— START Provided records —

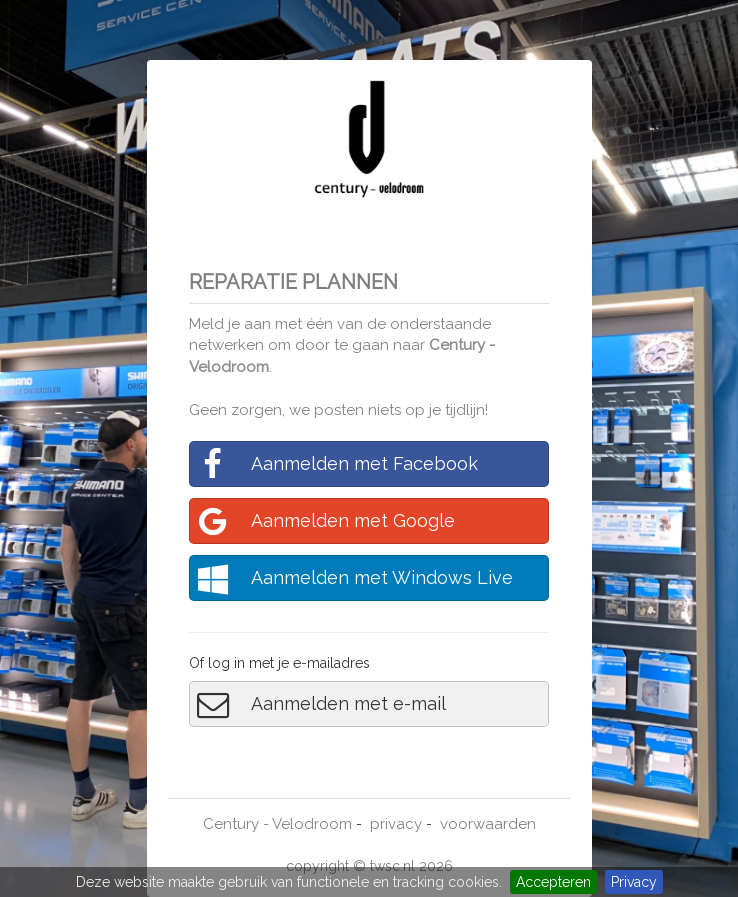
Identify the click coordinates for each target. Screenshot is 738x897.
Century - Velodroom (277, 824)
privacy (396, 824)
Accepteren (553, 882)
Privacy (634, 882)
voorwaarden (488, 824)
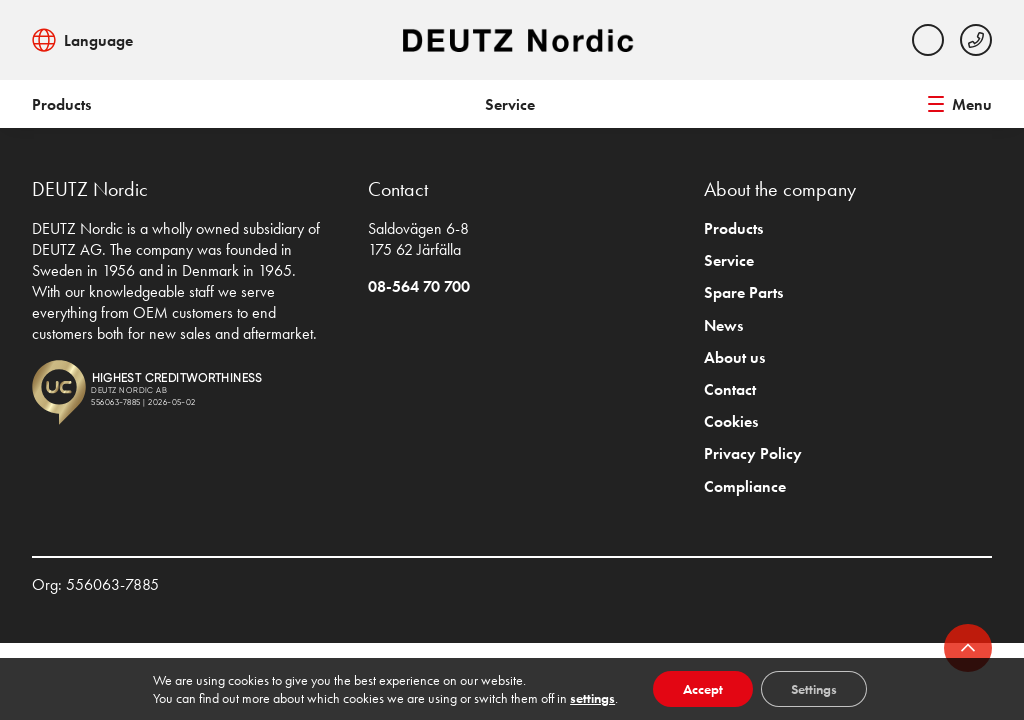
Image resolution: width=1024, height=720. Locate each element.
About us (734, 357)
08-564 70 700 (419, 286)
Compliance (745, 486)
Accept (703, 689)
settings (592, 698)
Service (510, 104)
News (723, 325)
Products (61, 104)
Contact (730, 389)
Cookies (731, 421)
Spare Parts (743, 292)
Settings (814, 689)
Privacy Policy (753, 453)
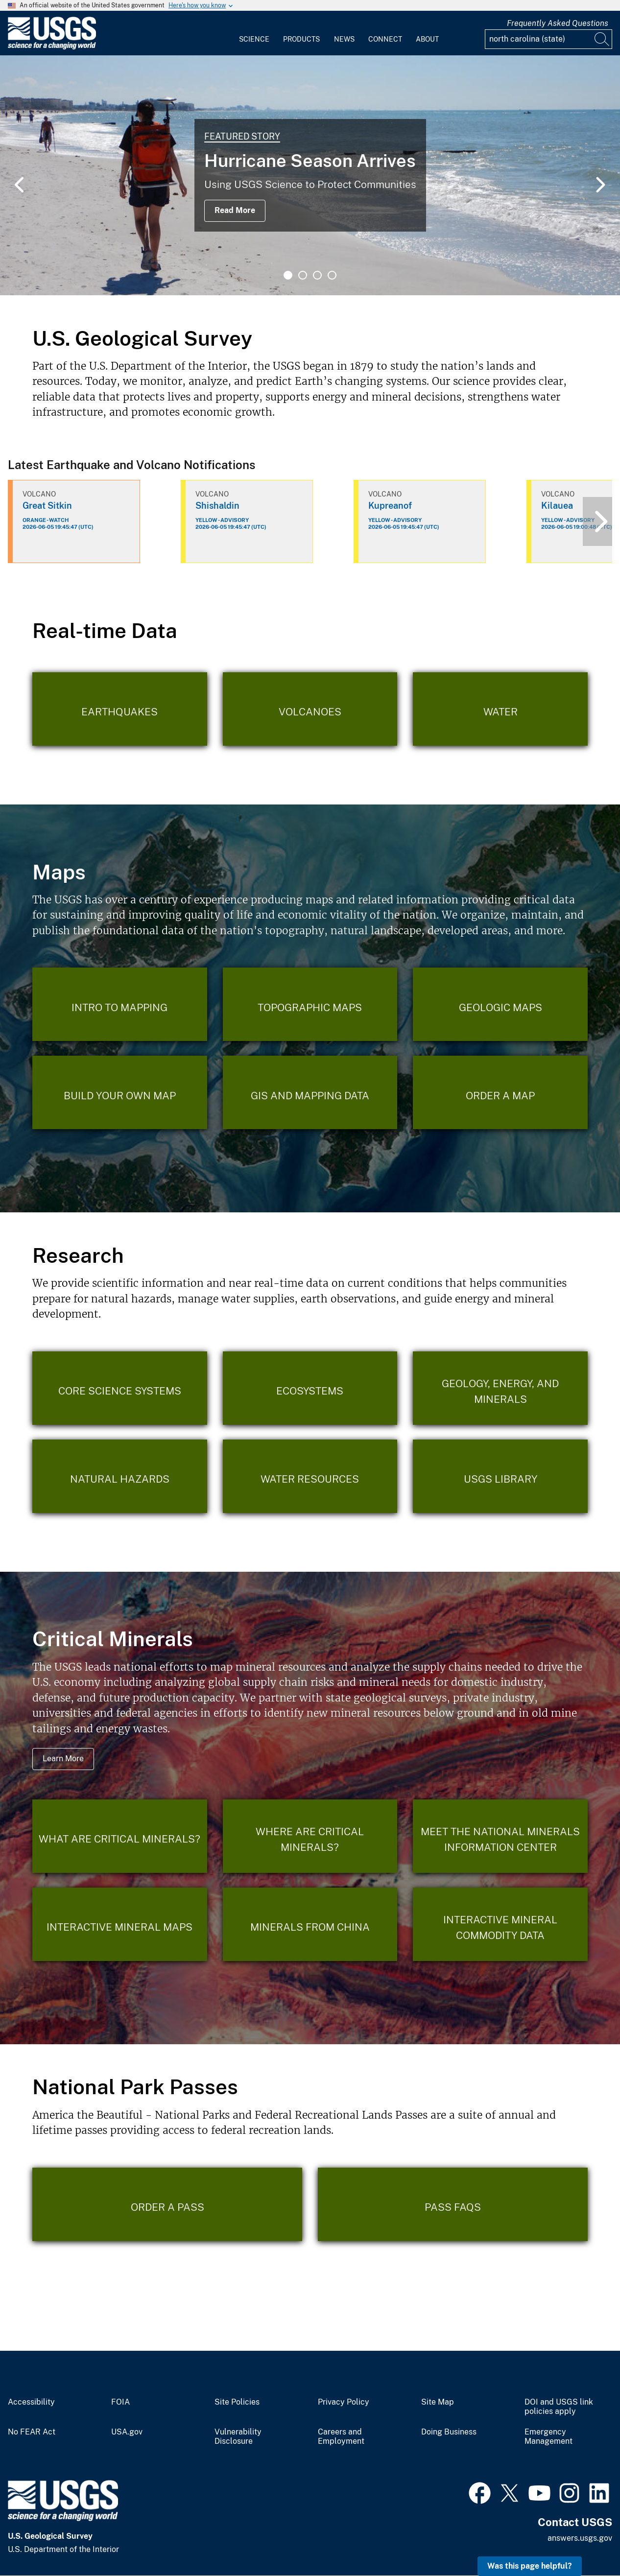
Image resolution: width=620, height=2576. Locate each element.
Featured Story (242, 136)
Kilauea (557, 505)
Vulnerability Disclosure (238, 2437)
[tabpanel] (310, 175)
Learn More (63, 1758)
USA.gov (127, 2432)
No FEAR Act (31, 2432)
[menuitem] (254, 33)
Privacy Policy (343, 2402)
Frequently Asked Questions (557, 23)
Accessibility (31, 2402)
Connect (385, 39)
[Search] (602, 39)
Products (301, 39)
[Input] (548, 39)
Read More (235, 210)
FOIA (120, 2402)
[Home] (52, 47)
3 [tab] (317, 275)
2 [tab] (302, 275)
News (344, 39)
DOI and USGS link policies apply (559, 2407)
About (427, 39)
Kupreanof (390, 505)
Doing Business (449, 2432)
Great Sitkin (47, 505)
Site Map (437, 2402)
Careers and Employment (341, 2437)
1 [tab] (288, 275)
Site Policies (237, 2402)
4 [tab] (332, 275)
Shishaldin (217, 505)
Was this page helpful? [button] (529, 2566)
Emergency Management (548, 2437)
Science (254, 39)
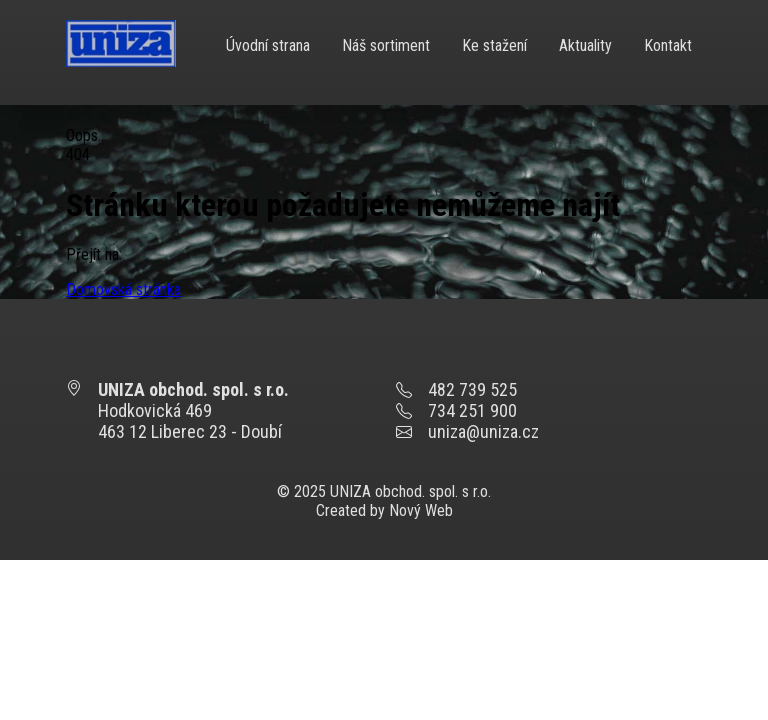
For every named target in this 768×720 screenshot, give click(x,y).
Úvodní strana (268, 45)
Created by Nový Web (384, 510)
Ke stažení (494, 45)
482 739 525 (472, 389)
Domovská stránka (123, 289)
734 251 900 (472, 410)
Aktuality (585, 45)
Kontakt (668, 45)
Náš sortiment (386, 45)
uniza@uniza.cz (483, 431)
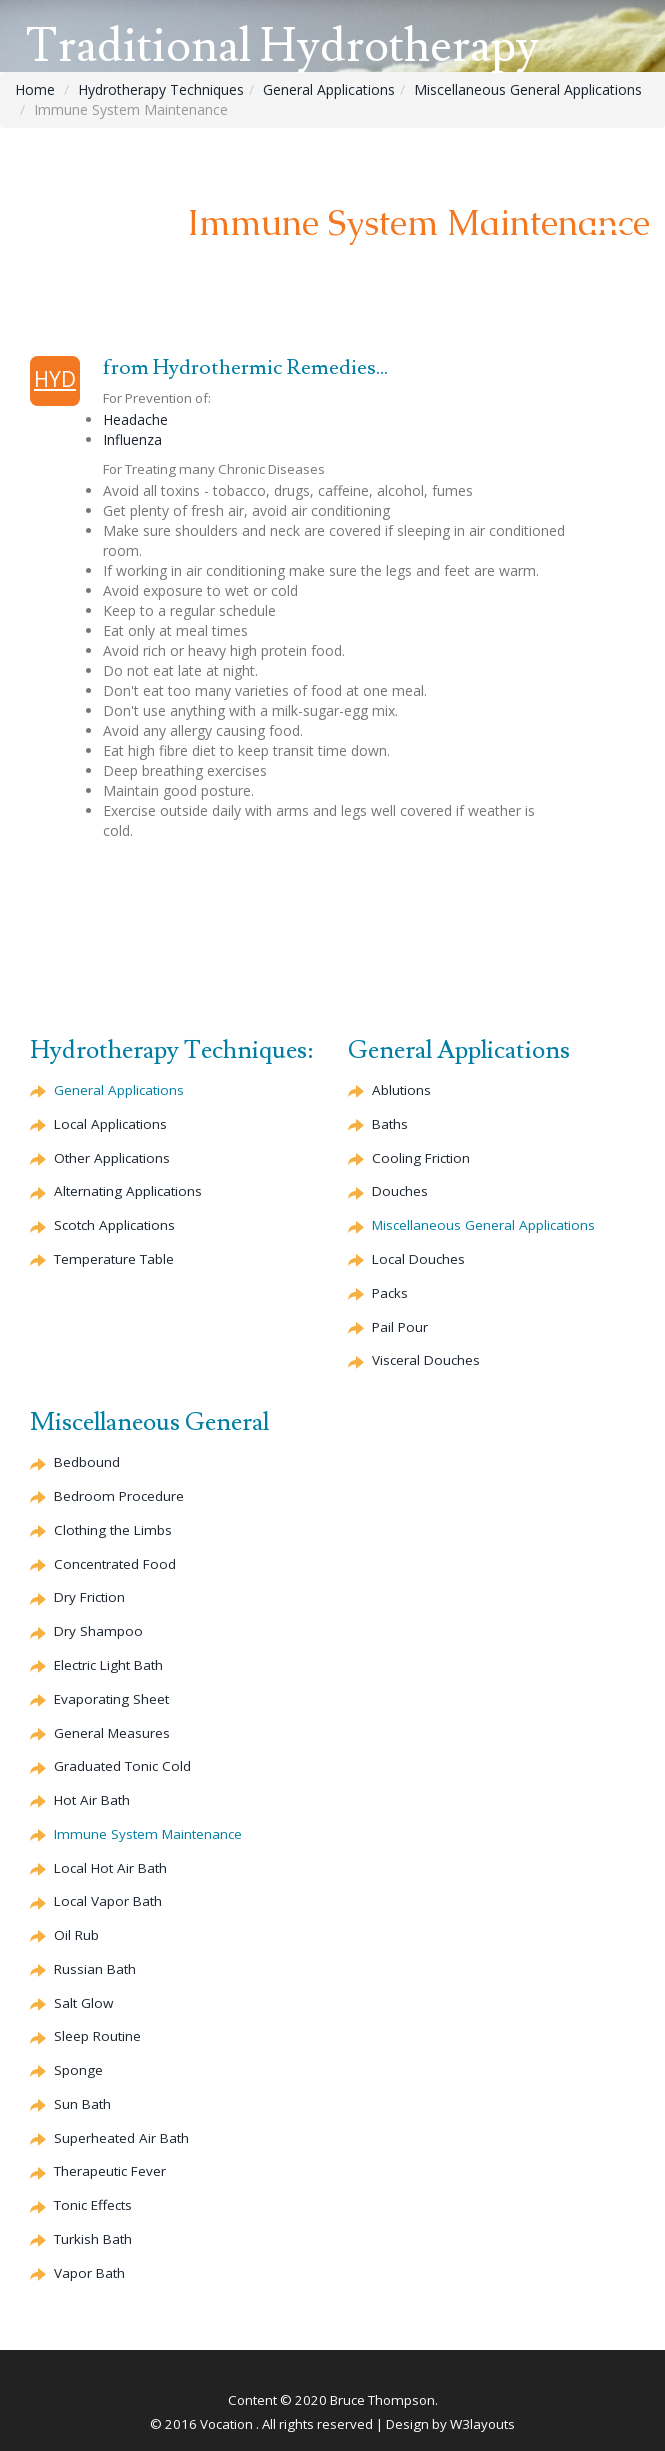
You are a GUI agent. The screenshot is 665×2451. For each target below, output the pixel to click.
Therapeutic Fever (110, 2171)
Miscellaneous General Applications (528, 89)
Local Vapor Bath (108, 1901)
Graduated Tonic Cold (122, 1766)
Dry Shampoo (98, 1631)
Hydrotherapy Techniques (161, 89)
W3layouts (482, 2424)
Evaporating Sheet (111, 1699)
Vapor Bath (89, 2273)
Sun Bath (82, 2104)
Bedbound (87, 1462)
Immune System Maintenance (148, 1834)
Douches (400, 1191)
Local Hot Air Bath (110, 1868)
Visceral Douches (426, 1360)
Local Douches (418, 1259)
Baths (390, 1124)
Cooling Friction (421, 1158)
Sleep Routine (97, 2036)
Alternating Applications (128, 1191)
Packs (390, 1293)
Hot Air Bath (92, 1800)
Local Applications (110, 1124)
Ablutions (401, 1090)
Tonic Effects (93, 2205)
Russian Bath (95, 1969)
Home (35, 89)
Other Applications (112, 1158)
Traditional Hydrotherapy (282, 46)
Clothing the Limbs (113, 1530)
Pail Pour (400, 1327)
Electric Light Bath (108, 1665)
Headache (135, 419)
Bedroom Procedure (119, 1496)
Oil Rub (76, 1935)
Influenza (132, 439)
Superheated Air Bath (121, 2138)
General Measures (112, 1733)
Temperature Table (114, 1259)
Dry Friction (89, 1597)
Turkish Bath (93, 2239)
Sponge (78, 2070)
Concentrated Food (115, 1564)
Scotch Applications (114, 1225)
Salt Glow (83, 2003)
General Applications (329, 89)
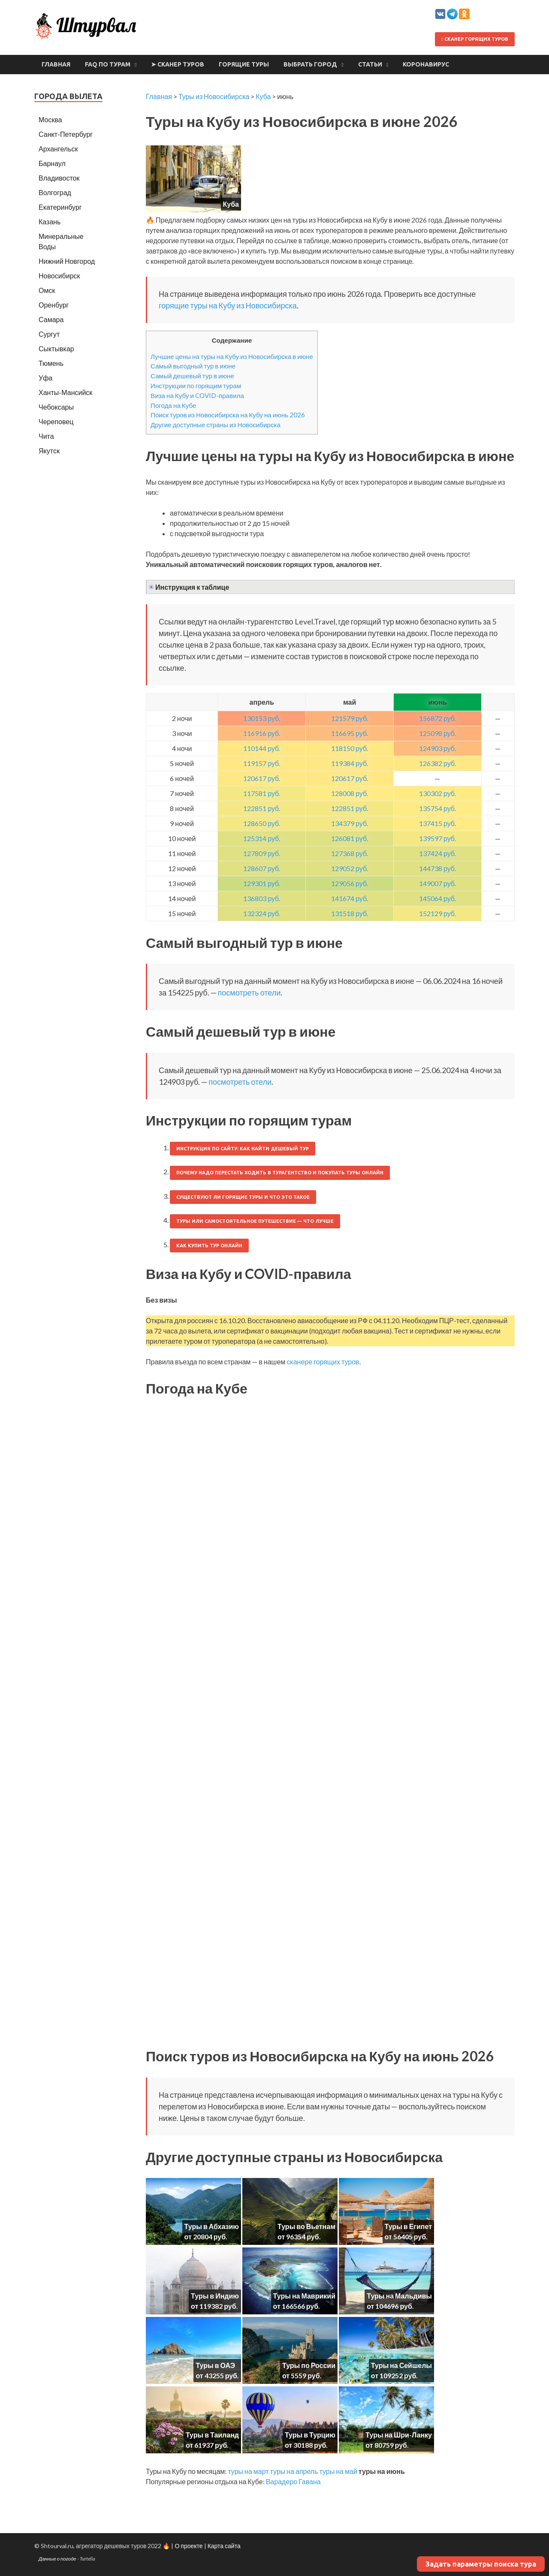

— END Provided records —

◆ What the exercise asks ◆
Please rewrite the listing above with "Products" changed to "Catalog" and everything else left as it is. Leave out the pictures.

◆ Completed task ◆
Identify the click coordinates for each target. Screenshot is 738x897.
Century - Velodroom (277, 824)
privacy (396, 824)
Accepteren (553, 882)
Privacy (634, 882)
voorwaarden (488, 824)
Image resolution: width=1024, height=720. Locate each element.
About us (734, 357)
08-564 70 700 (419, 286)
Compliance (745, 486)
Accept (703, 689)
settings (592, 698)
Service (510, 104)
News (723, 325)
Catalog (61, 104)
Contact (730, 389)
Cookies (731, 421)
Spare Parts (743, 292)
Settings (814, 689)
Privacy Policy (753, 453)
Image resolution: width=620, height=2576. Locate each element.
Featured Story (242, 136)
Kilauea (557, 505)
Vulnerability Disclosure (238, 2437)
[tabpanel] (310, 175)
Learn More (63, 1758)
USA.gov (127, 2432)
No FEAR Act (31, 2432)
[menuitem] (254, 33)
Privacy Policy (343, 2402)
Frequently Asked Questions (557, 23)
Accessibility (31, 2402)
Connect (385, 39)
[Search] (602, 39)
Catalog (301, 39)
[Input] (548, 39)
Read More (235, 210)
FOIA (120, 2402)
[Home] (52, 47)
3 [tab] (317, 275)
2 [tab] (302, 275)
News (344, 39)
DOI and USGS link policies apply (559, 2407)
About (427, 39)
Kupreanof (390, 505)
Doing Business (449, 2432)
Great Sitkin (47, 505)
Site Map (437, 2402)
Careers and Employment (341, 2437)
1 [tab] (288, 275)
Site Policies (237, 2402)
4 [tab] (332, 275)
Shishaldin (217, 505)
Was this page helpful? [button] (529, 2566)
Emergency Management (548, 2437)
Science (254, 39)
For every named target in this 768×720 screenshot, give click(x,y).
Úvodní strana (268, 45)
Created by Nový Web (384, 510)
Ke stažení (494, 45)
482 739 525 (472, 389)
Domovská stránka (123, 289)
734 251 900 (472, 410)
Aktuality (585, 45)
Kontakt (668, 45)
Náš sortiment (386, 45)
uniza@uniza.cz (483, 431)
You are a GUI agent. The screenshot is 665×2451. For each target below, output the pixel to click.
Therapeutic Fever (110, 2171)
Miscellaneous General Applications (528, 89)
Local Vapor Bath (108, 1901)
Graduated Tonic Cold (122, 1766)
Dry Shampoo (98, 1631)
Hydrotherapy Techniques (161, 89)
W3layouts (482, 2424)
Evaporating Sheet (111, 1699)
Vapor Bath (89, 2273)
Sun Bath (82, 2104)
Bedbound (87, 1462)
Immune System Maintenance (148, 1834)
Douches (400, 1191)
Local Hot Air Bath (110, 1868)
Visceral Douches (426, 1360)
Local Douches (418, 1259)
Baths (390, 1124)
Cooling Friction (421, 1158)
Sleep Routine (97, 2036)
Alternating Applications (128, 1191)
Packs (390, 1293)
Hot Air Bath (92, 1800)
Local Applications (110, 1124)
Ablutions (401, 1090)
Tonic Effects (93, 2205)
Russian Bath (95, 1969)
Home (35, 89)
Other Applications (112, 1158)
Traditional Hydrotherapy (282, 46)
Clothing the Limbs (113, 1530)
Pail Pour (400, 1327)
Electric Light Bath (108, 1665)
Headache (135, 419)
Bedroom Procedure (119, 1496)
Oil Rub (76, 1935)
Influenza (132, 439)
Superheated Air Bath (121, 2138)
General Measures (112, 1733)
Temperature Table (114, 1259)
Dry Friction (89, 1597)
Turkish Bath (93, 2239)
Sponge (78, 2070)
Concentrated Food (115, 1564)
Scotch Applications (114, 1225)
Salt Glow (83, 2003)
General Applications (329, 89)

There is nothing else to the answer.